Samuel et. al. are looking for input-output relationships, which of
course they will find. They say
"The best understood sensorimotor behaviors in C. elegans are
reflexive avoidance to body touch (Chalfe et al., 1985), its
chemotactic ability to crawl up and down chemical gradients
(Bargmann and Horvitz, 1991), and its thermotactic ability to
descend thermal gradients in what is called cryophilic
movement (Hedgecock and Russell, 1975)."
These are three perceptual-control behaviors: control of the sensation of
touch on the body, control of rate of sensed increase or decrease of
chemical concentration (as in E. coli but more systematic), and control
of sensed temperature (“thermotactic” or warmth-seeking,
“cryophilic” or cold-seeking behavior). In each case, the
behavior used to control a variable is named for the variable being
controlled and its reference level rather than being described in its own
right – turning and swimming, mainly. The “output” in the
input-output relationship is actually a sensory input, a consequence of
behavior rather than an actual behavior.
You may quote this to Prof. Samuel. But prepare to be ignored.
I also attach a paper of mine I found printed out without being able to
find the original file. Finally I scanned it and OCRed it to recreate the
file. Here’s the first paragraph which you may also cite:
Reafference&PCT1.doc (36.5 KB)
···
At 12:01 PM 5/8/2011 -0600, Ted Cloak wrote:
===========================================================================
When E. von Holst, with Horst
Mittelstaedt, studied the subject of reflexes, he arrived at some
conclusions that led to a new concept of how they work. The key insight
came from observing that reflexes were not simple brief input-output
processes, but arose from continuous activity in the nervous system.

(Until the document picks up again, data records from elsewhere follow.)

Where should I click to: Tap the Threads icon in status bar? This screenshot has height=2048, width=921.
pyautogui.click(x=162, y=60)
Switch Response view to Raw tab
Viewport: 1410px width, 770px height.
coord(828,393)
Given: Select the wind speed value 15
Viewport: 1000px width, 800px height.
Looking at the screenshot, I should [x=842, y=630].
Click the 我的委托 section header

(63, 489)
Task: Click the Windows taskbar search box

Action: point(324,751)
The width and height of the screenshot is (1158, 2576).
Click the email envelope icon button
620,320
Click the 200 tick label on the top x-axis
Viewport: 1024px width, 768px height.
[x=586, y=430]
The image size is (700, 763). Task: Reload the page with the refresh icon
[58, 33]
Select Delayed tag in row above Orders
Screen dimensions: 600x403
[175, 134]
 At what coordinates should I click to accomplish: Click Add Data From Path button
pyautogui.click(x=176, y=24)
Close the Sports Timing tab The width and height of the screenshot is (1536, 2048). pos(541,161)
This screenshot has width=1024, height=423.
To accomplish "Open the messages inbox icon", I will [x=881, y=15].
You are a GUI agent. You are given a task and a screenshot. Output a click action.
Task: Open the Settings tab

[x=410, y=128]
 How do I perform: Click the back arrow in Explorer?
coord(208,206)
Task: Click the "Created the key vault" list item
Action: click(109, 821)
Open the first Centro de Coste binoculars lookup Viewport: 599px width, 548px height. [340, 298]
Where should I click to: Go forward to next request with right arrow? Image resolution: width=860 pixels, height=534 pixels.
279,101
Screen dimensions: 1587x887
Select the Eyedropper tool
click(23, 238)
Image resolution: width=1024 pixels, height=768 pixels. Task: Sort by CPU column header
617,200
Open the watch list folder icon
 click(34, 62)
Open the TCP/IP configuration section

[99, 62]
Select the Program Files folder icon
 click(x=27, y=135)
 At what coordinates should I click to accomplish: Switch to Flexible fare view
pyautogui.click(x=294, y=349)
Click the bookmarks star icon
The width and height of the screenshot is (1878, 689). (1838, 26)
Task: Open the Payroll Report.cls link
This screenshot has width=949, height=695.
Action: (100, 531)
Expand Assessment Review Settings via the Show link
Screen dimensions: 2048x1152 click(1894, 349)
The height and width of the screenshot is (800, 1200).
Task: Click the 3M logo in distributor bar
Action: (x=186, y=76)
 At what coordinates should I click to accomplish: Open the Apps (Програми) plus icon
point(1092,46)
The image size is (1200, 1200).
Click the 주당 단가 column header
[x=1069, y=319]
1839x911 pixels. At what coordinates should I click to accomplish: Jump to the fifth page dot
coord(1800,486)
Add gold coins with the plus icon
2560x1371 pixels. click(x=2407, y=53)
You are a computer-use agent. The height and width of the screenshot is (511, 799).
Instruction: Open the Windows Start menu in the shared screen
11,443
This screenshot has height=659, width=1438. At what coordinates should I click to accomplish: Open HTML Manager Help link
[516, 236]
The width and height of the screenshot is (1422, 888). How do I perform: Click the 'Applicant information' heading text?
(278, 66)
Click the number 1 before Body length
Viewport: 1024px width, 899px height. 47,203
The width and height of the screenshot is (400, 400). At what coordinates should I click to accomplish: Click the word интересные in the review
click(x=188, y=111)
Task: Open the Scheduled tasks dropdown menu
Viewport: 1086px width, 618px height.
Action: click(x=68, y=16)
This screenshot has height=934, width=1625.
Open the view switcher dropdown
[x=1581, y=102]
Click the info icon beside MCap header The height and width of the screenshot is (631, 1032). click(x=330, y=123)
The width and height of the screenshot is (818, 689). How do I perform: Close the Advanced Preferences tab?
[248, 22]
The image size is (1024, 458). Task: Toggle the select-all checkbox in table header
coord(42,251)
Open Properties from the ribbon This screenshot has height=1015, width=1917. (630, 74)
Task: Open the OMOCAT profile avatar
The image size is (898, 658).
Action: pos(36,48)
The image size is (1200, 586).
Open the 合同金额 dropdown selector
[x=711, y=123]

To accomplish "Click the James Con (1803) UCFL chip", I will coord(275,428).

“A continuous stream of impulses links the higher and lower centers
even when there is external motor inactivity.” (all citations from
Von Holst, 1950). Furthermore, he noticed a paradox. Postural reflexes
were then thought to maintain “normal postures” by reflex
actions that corrected deviations from normal. However, von Holst had
observed that fish and other creatures could maintain not only normal
postures, but abnormal ones, such as a fish orienting its body vertically
or on its side rather than in the more usual horizontal configuration.
Not only could they do that, but when disturbances caused deviations from
the abnormal posture, the muscles acted reflexively to restore not the
normal posture but the abnormal one. How a simple reflex could act this
way was a mystery.
=========================================================
I doubt that C. Elegans has many levels of control, so it’s not
likely to maintain variable reference conditions, but the PCT description
certainly works and doesn’t require describing behavior in non-behavioral
terms.
Best,
Bill P.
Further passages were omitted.